Patricia Smith Wright Hand writes: The Denton Post Office was owned by Dewey and Helen Wilcox Johnson. Mrs. Johnson was the postmistress at the Denton Post Office for 47 years before her retirement. Jesse Bookhardt added: Denton is a nice little place today. Though charming, It is not much more than a crossroad with a convenience store, a used car lot, post office, and some private housing. It once was a thriving place with a couple of doctors, a drug store, several merchandising businesses, and a grain mill. My Mother’s folks, the Joe and Sarah M. Walker family, took their corn there to be ground into grits and meal. They also shipped fresh milk and cream on the old G&F Railroad. The depot was located next to the U. S. Post Office. The Georgia and Florida Railroad ran from Augusta through Hazlehurst, Denton, Douglas to Madison, Florida.

2 Comments

Filed under --JEFF DAVIS COUNTY GA--, Denton GA

2 responses to “Post Office, Denton

  1. Patricia Smith Wright Hand

    The Denton Post Office was owned by Dewey and Helen Wilcox Johnson.
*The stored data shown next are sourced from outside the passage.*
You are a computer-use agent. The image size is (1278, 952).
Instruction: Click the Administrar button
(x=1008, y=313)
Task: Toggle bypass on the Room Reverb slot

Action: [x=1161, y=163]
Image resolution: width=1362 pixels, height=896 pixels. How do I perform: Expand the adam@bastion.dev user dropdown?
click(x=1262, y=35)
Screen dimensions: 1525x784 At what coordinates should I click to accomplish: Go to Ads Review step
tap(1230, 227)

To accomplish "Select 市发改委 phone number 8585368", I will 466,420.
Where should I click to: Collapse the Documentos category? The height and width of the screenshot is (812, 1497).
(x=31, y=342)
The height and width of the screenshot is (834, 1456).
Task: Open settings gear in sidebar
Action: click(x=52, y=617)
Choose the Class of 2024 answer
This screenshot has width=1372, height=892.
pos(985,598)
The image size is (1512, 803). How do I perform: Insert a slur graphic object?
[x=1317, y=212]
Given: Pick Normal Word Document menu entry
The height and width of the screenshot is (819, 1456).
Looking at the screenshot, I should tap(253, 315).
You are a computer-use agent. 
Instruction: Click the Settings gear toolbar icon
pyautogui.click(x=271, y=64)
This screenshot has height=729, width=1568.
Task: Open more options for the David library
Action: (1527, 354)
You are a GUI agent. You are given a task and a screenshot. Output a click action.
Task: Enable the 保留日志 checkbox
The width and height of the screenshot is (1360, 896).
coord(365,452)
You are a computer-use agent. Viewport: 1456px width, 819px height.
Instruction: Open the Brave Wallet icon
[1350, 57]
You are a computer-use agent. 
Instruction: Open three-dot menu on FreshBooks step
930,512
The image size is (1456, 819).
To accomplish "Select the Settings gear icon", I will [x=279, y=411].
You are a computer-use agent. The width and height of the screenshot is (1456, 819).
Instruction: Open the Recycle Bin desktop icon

She was the postmistress at the Denton Post Office for 47 years before her retirement.

  2. Jesse M. Bookhardt

    Brian,
    Denton Georgia is a nice little place today. Though charming, It is not much more than a crossroad with a convenience store, a used car lot, post office, and some private housing. It once was a thriving place with a couple of doctors, a drug store, several merchandising businesses, and a grain mill. My Mother’s folks, the Joe and Sarah M. Walker family, took their corn there to be ground into grits and meal. They also shipped fresh milk and cream on the old G&F Railroad. The depot was located next to the U. S. Post Office. The Georgia and Florida Railroad ran from Augusta through Hazlehurst, Denton, Douglas to Madison, Florida.
    When the Walkers moved to Denton in Jeff Davis County from Alston in Montgomery County in 1917, the railroad offered a major advantage to those farmers who lived in the Denton and Snipesville area. Though it served many in South Georgia, the line always struggled financially. By 1983 when it abandoned its operation between Hazlehurst and Douglas, it had quit about all of its rails. Today only the rail beds and drainage systems reveal the location of this old RxR line in most of its former service areas. The beautiful old iron bridge across the Altamaha between Hazlehurst and Uvalda still stands as a relic of that era of South Georgia Railroads.
    Brian, it would be worth your time to develop a special photo chapter to “Vanishing South Georgia” on historic Railroads of South Georgia.